> _About this task_: Find the lines in the records below that contain "agent", and report each of them.

> _Dataset records_:
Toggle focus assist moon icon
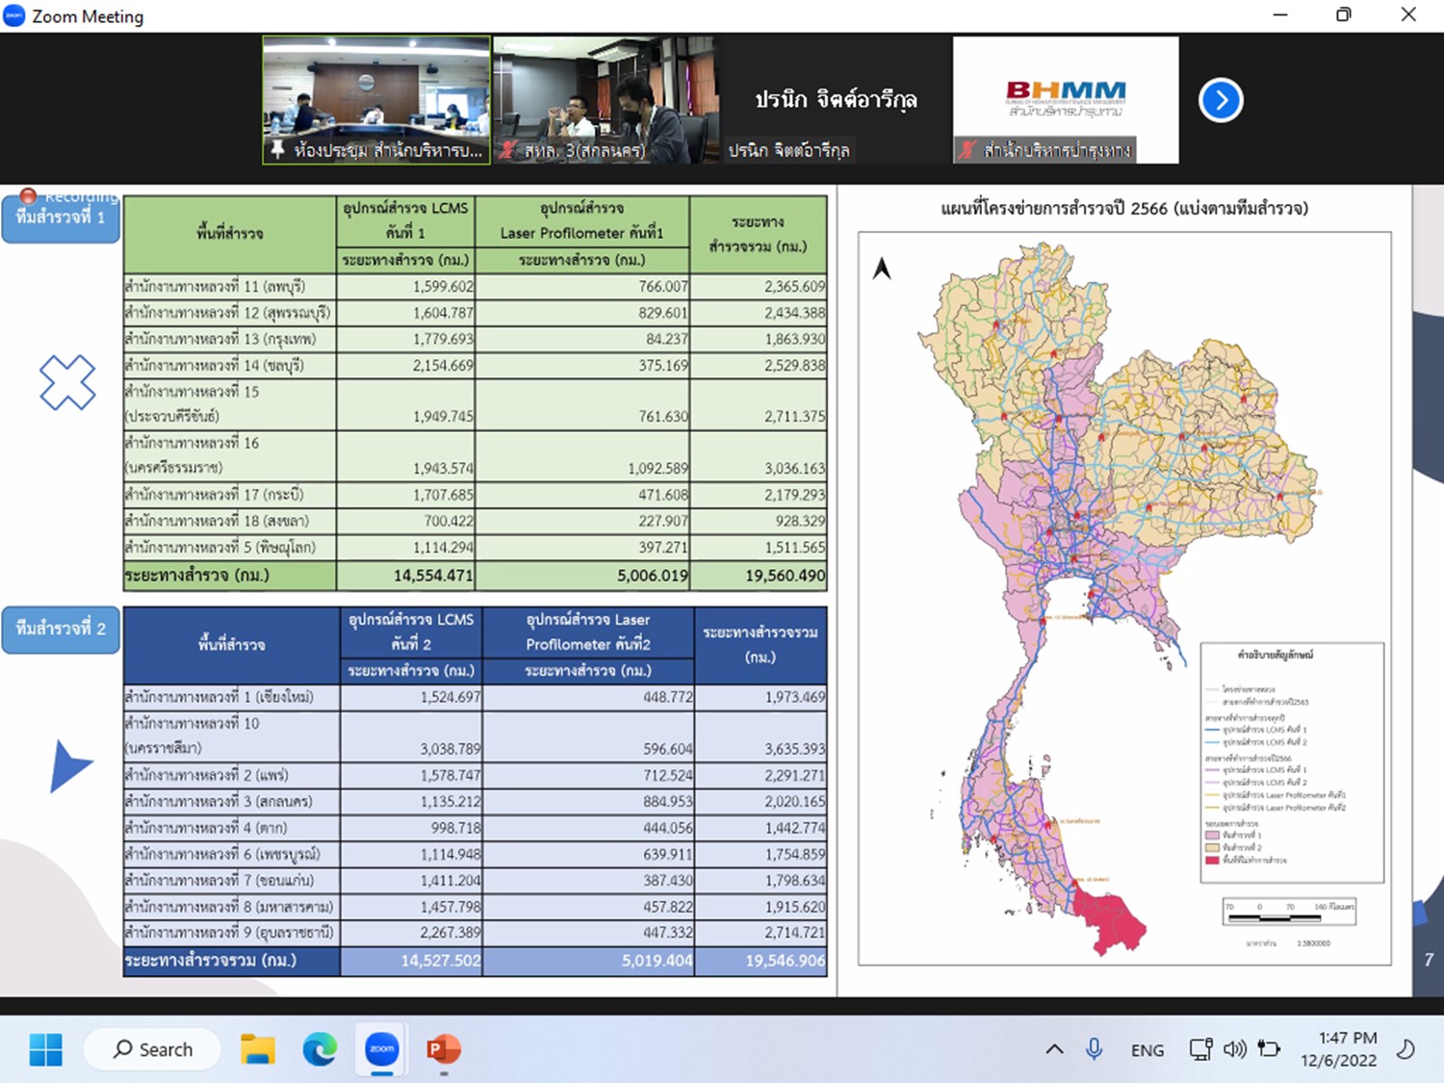pyautogui.click(x=1405, y=1049)
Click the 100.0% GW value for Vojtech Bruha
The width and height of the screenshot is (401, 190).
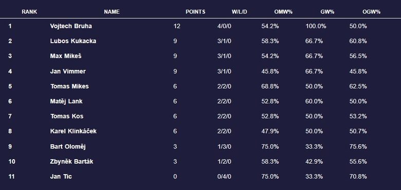tap(316, 26)
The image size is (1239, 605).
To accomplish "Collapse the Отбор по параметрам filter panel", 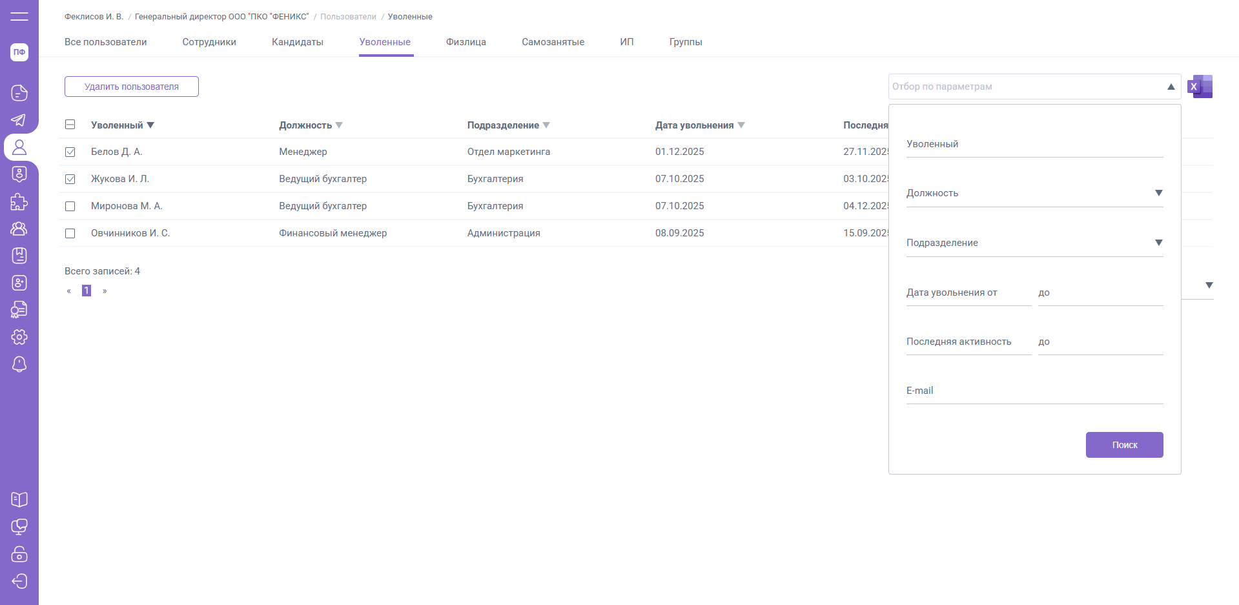I will coord(1170,87).
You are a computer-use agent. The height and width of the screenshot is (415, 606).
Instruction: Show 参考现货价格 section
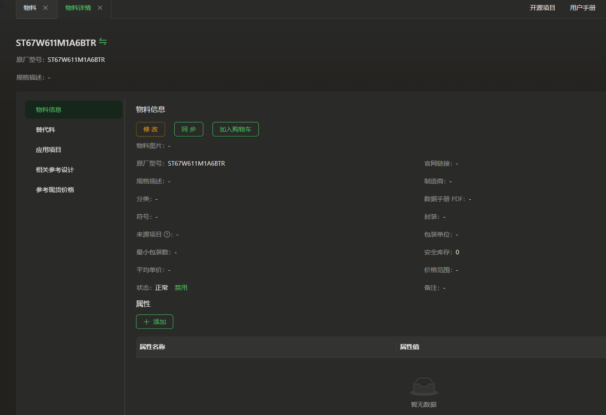55,190
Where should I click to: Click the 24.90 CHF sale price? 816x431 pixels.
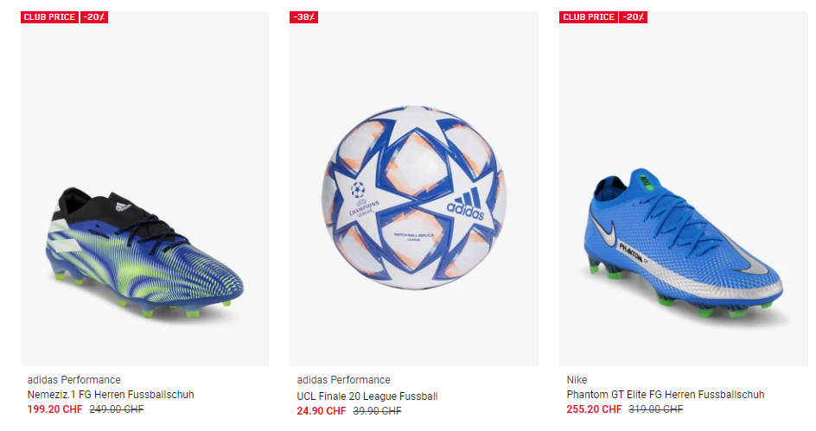point(322,410)
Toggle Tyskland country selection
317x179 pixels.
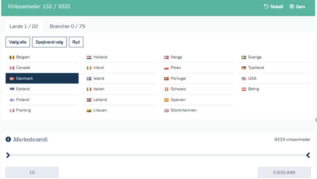(x=256, y=68)
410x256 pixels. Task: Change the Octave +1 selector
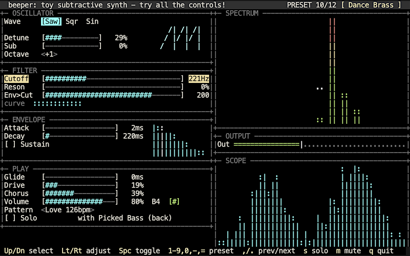49,54
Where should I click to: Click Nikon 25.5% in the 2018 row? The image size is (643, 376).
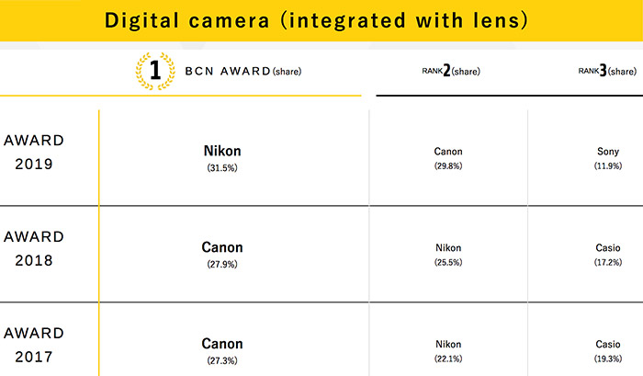point(448,255)
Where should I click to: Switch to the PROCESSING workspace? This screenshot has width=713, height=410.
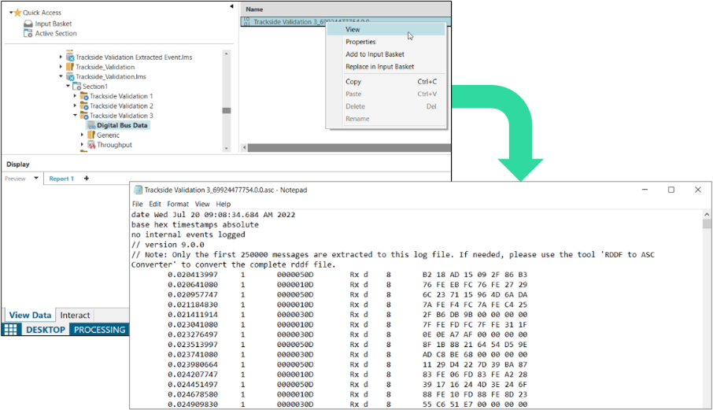tap(99, 330)
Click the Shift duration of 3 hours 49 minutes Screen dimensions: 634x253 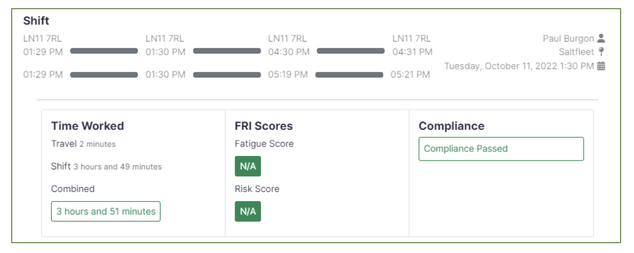(106, 167)
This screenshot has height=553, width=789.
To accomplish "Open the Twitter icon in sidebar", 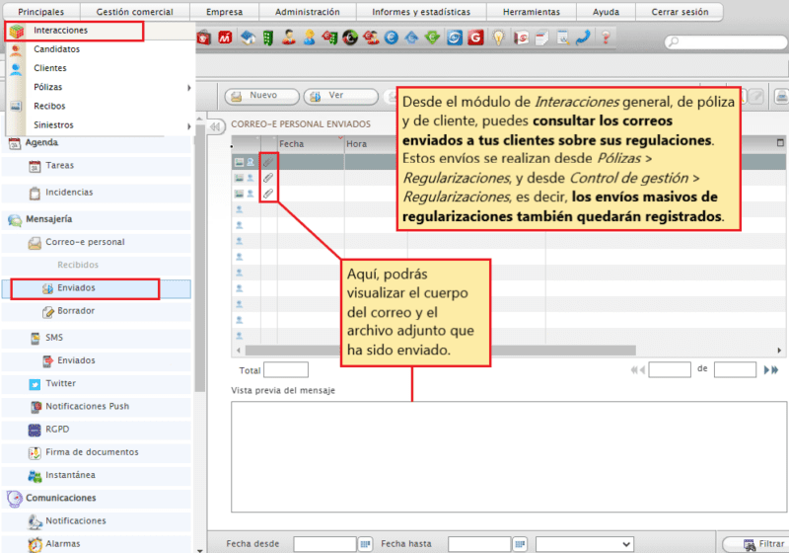I will [x=35, y=384].
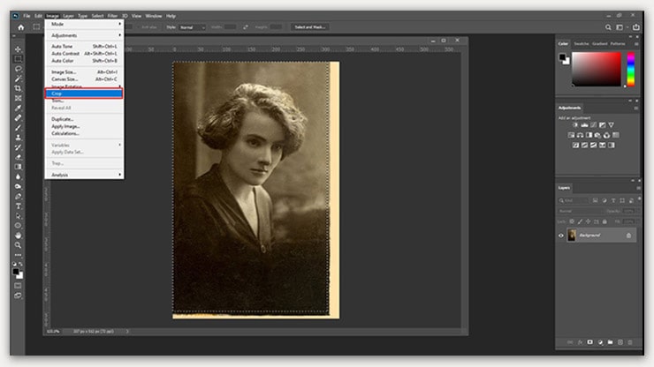
Task: Select the Eyedropper tool
Action: coord(18,107)
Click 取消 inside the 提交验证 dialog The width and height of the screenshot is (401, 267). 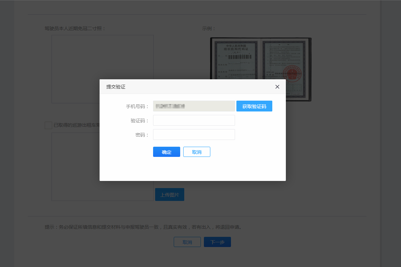click(196, 152)
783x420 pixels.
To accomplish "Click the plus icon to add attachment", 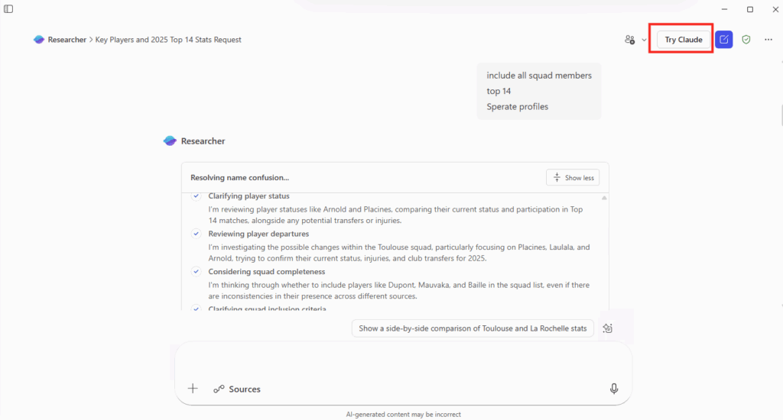I will [x=193, y=389].
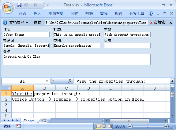
Task: Switch to Normal view
Action: [x=98, y=126]
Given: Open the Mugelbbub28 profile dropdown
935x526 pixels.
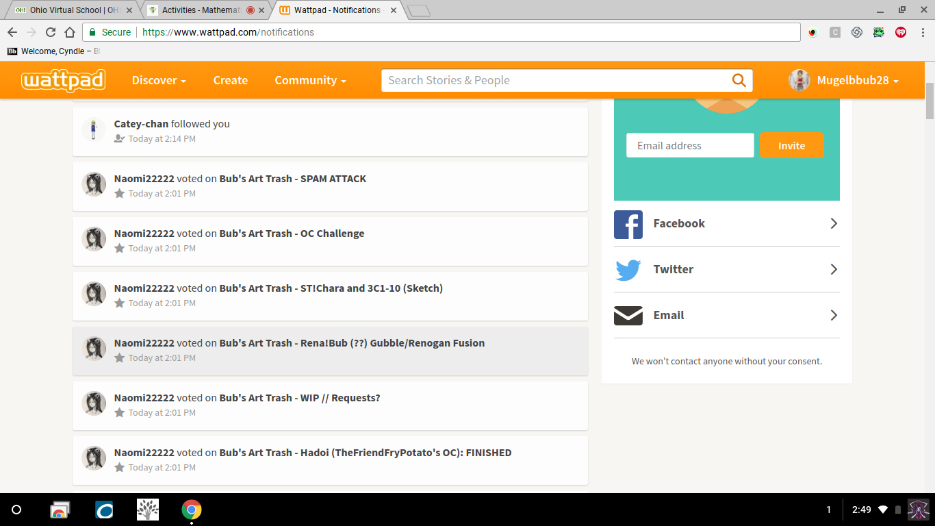Looking at the screenshot, I should pyautogui.click(x=844, y=80).
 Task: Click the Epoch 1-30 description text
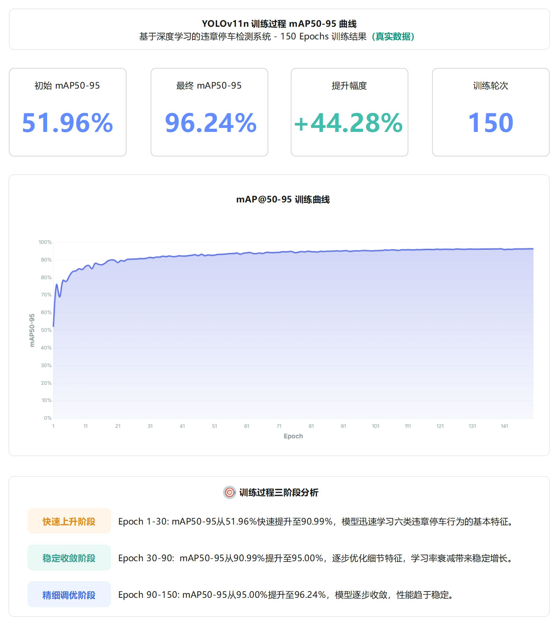[316, 521]
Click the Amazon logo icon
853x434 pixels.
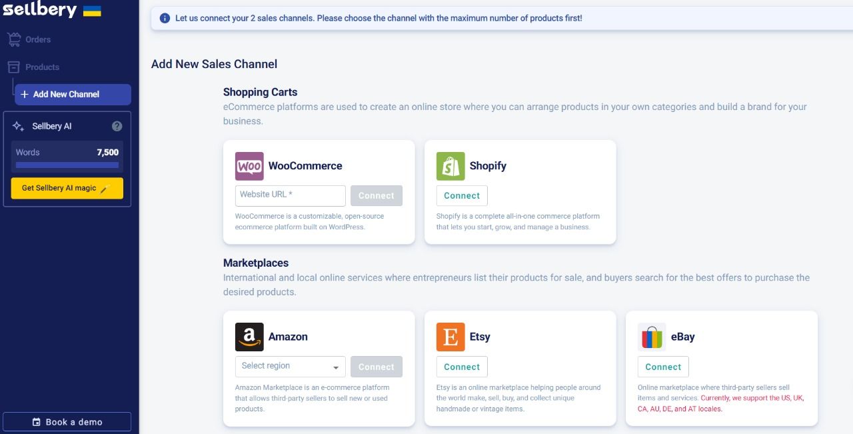pos(249,337)
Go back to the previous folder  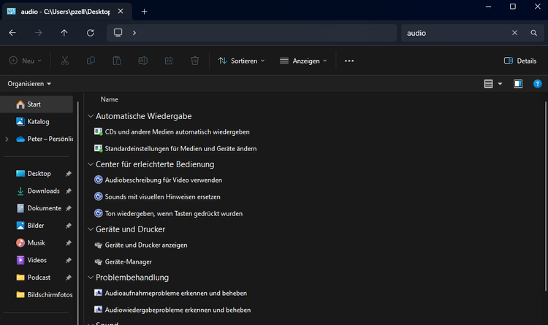pyautogui.click(x=12, y=33)
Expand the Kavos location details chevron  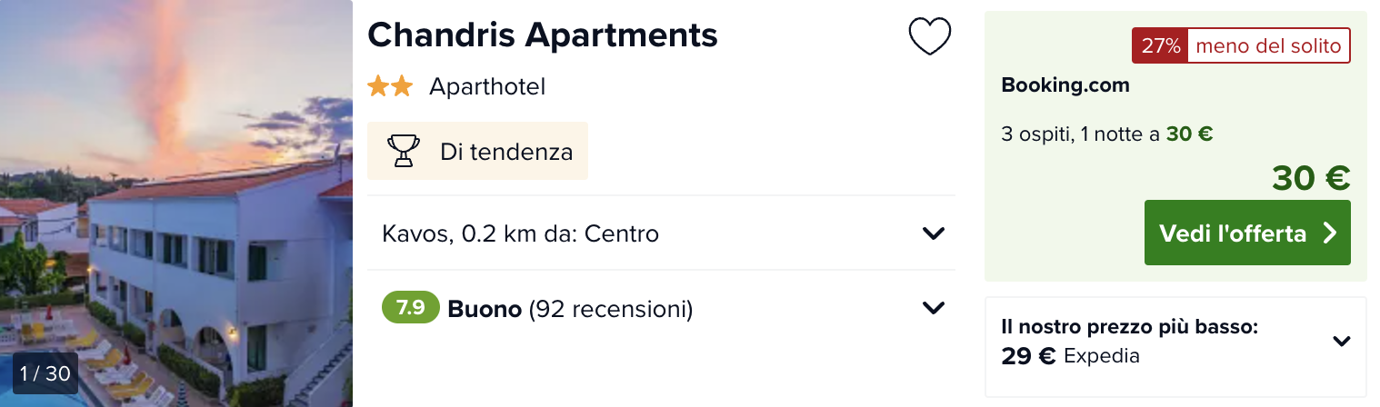tap(934, 233)
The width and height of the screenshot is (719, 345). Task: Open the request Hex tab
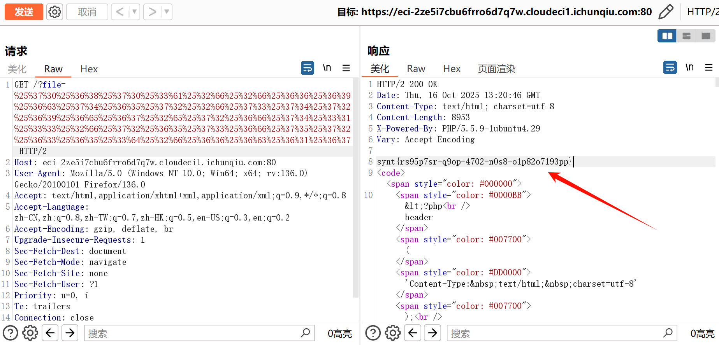click(x=89, y=69)
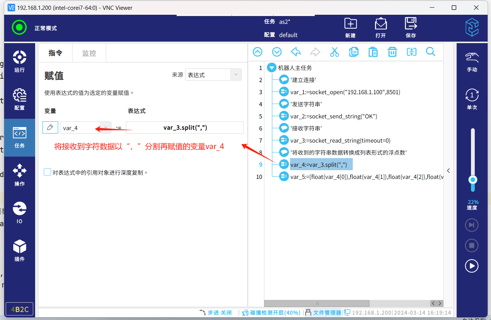Click the trash delete icon in toolbar
Image resolution: width=491 pixels, height=320 pixels.
392,52
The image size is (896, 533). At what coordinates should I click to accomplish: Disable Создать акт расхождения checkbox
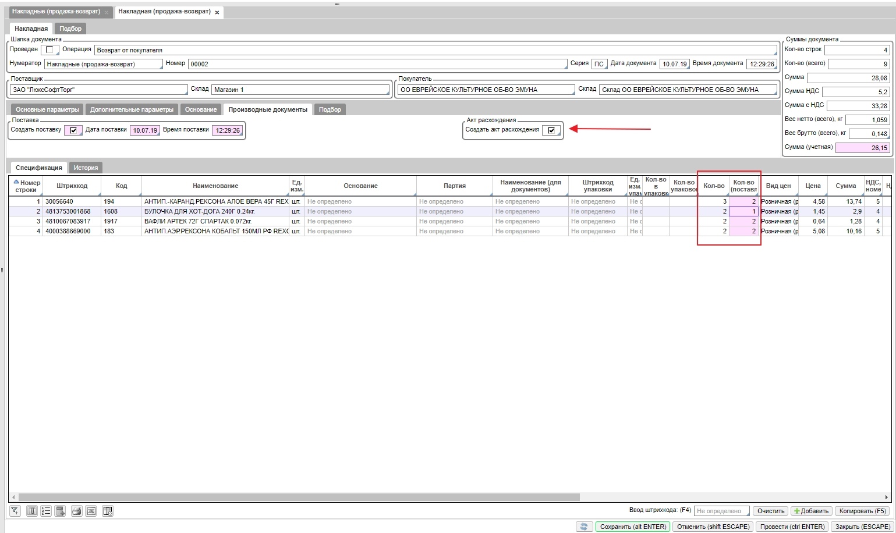click(x=551, y=130)
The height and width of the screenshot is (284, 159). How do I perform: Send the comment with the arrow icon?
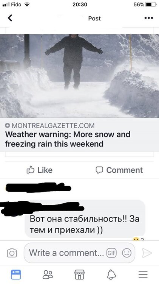pos(147,253)
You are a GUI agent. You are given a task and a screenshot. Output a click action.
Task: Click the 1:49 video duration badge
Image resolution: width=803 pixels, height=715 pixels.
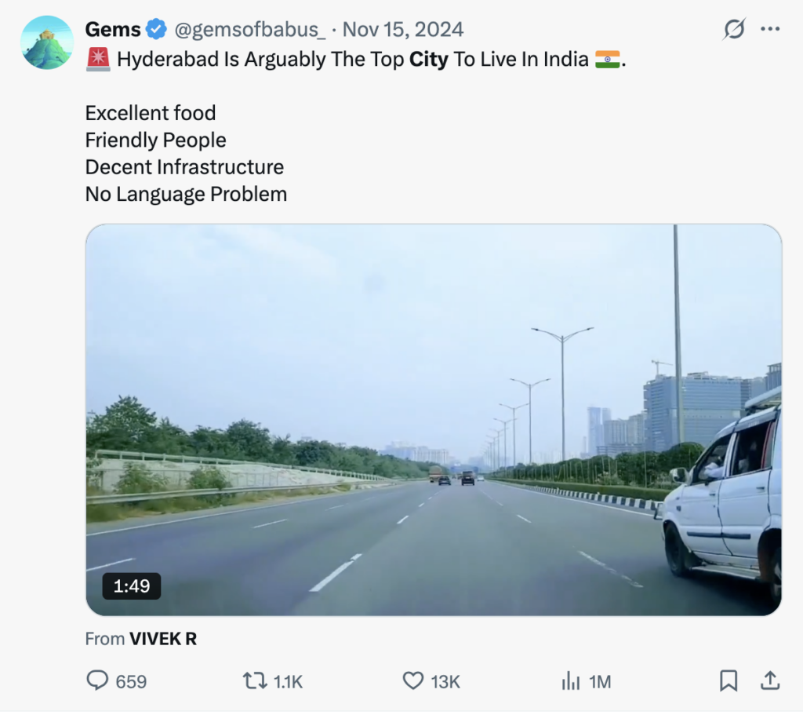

> _Solution for this problem_:
You are a computer-use agent. The height and width of the screenshot is (415, 606).
You are a GUI agent. You are given a task and a screenshot. Output a click action.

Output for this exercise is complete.